Rav Kook Torah

Toldot: Abraham Kept Mitzvot

Abraham

Why are practical mitzvot so central to Judaism? Why is it not enough just to believe in the Torah’s central tenets and teachings?

When famine struck, Isaac considered leaving the Land of Israel. But God commanded him to remain in Israel. God allayed Isaac’s fears, promising him:

“I will make your descendants as numerous as the stars of the sky, and grant them all these lands.... Because Abraham obeyed My voice; and he kept My charge, My commandments, My decrees, and My laws.” (Gen. 26:4-5)

Abraham kept God’s commandments?

Indeed, the Sages interpreted this verse literally. They wrote that the Patriarchs fulfilled the precepts of the Torah, even before their revelation at Sinai centuries later.

Fifth-century scholar Rav Ashi made an even more audacious claim. He asserted that Abraham even observed the mitzvah of eiruv tavshilin — a rabbinically ordained ritual which enables one to prepare food and lights for the Sabbath when a holiday falls out on a Friday (Yoma 28b). (Ordinarily, it is forbidden to cook on a holiday if the meal is intended to be served after the holiday is over.)

Observing Eiruv Tavshilin

A certain scholar once commented to Rav Kook that Rav Ashi’s statement clearly cannot be taken at face value. How could Abraham know what the rabbinical courts would decree a thousand years in the future? The Sages must have intended to convey a subtler message: Abraham’s philosophical mastery of the Torah was so complete, his grasp of the Torah’s theoretical underpinnings so comprehensive, that it encompassed even the underlying rationales for future decrees.
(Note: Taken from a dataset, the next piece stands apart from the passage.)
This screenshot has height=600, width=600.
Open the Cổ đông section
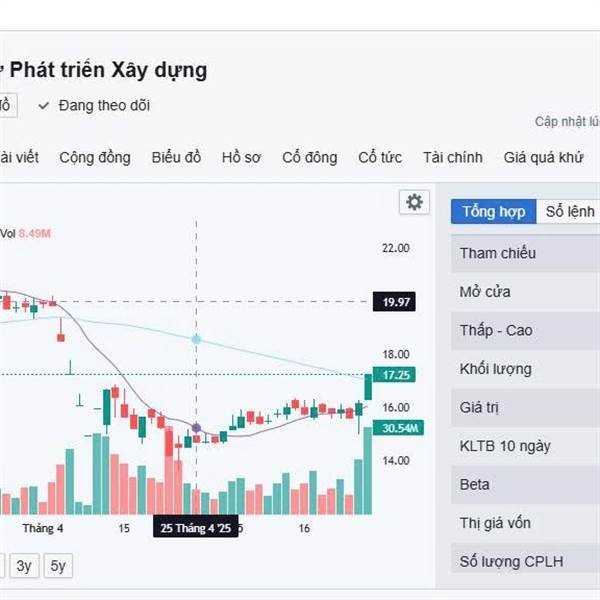309,157
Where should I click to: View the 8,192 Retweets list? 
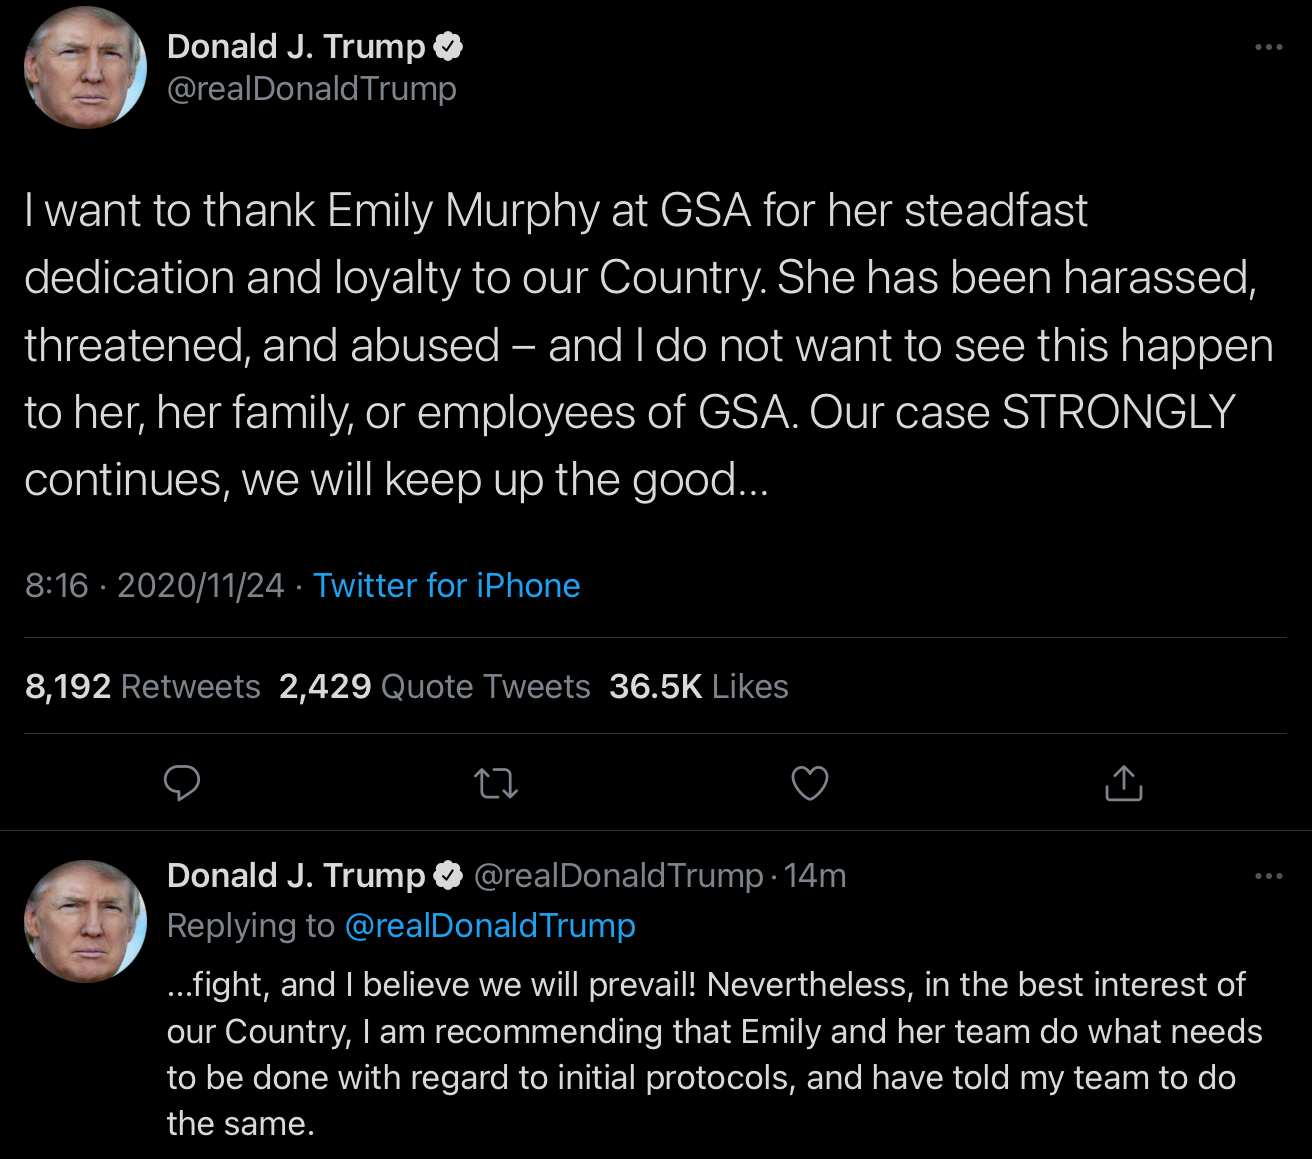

Rav Kook, however, was not pleased with this explanation. In his response, Rav Kook emphasized that the Torah’s theoretical foundations cannot be safeguarded without practical mitzvot. It is impossible to truly internalize the Torah’s philosophical teachings without concrete actions.

This is the fundamental weakness of religions that rely on faith alone. Without an emphasis on deeds, such religions retreat to the realm of the philosophical and the abstract. They abandon the material world, leaving it unredeemed. The Torah’s focus on detailed mitzvot, on the other hand, reflects its extensive involvement with the physical world.

Levels of Holiness

Rav Kook elucidated this Talmudic tradition in a slightly different vein. While Abraham did not literally perform the ritual of eiruv tavshilin as we do today, he was able to apply the essential concept of this ceremony to his day-to-day life. This was not just some abstract theory, but practical knowledge which guided his actions.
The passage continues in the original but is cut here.